=== Begin Enclosure ===
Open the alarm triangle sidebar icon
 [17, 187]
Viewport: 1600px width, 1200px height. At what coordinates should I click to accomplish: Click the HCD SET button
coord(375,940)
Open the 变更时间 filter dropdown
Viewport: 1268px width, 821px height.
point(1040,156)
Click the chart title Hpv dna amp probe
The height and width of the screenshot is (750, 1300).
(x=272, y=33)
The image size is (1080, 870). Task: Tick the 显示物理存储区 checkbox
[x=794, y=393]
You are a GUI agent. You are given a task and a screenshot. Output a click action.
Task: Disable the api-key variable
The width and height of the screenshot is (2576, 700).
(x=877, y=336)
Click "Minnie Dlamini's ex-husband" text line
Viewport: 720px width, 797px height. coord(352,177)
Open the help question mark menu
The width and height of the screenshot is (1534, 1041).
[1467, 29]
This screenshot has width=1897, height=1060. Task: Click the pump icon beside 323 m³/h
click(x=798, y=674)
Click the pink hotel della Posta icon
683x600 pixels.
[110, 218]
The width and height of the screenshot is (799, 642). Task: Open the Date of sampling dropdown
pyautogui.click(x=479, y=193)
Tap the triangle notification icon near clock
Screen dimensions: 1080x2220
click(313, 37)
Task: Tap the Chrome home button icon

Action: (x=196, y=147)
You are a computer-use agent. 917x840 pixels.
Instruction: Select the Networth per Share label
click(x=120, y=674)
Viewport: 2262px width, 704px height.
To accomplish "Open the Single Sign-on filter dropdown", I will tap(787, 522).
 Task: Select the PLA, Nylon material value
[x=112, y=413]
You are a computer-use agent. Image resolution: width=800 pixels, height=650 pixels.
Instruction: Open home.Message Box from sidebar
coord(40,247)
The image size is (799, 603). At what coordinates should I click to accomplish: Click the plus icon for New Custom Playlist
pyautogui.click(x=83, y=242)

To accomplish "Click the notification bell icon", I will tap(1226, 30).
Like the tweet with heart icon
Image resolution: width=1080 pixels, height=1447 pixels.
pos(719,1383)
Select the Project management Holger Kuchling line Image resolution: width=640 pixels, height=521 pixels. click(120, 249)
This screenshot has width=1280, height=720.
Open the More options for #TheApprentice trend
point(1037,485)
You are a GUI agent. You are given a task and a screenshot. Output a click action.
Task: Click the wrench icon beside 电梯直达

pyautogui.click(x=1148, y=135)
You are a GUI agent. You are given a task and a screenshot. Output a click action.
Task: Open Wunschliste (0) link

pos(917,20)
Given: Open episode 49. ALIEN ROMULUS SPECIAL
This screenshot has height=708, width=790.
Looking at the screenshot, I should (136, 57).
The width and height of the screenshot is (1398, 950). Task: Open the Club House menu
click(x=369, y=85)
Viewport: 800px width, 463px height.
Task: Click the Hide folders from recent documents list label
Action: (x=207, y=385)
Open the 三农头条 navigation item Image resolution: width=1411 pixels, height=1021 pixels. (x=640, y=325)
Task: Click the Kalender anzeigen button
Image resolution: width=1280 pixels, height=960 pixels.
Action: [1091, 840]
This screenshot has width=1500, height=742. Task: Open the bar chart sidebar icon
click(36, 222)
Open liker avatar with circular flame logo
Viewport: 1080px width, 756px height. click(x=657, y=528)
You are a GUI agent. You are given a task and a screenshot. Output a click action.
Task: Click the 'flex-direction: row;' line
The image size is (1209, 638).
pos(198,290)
=== End Enclosure ===
**Exercise brief**
The response must contain each line above that holds the string "notification".

**Task result**
Tap the triangle notification icon near clock
To accomplish "Click the notification bell icon", I will tap(1226, 30).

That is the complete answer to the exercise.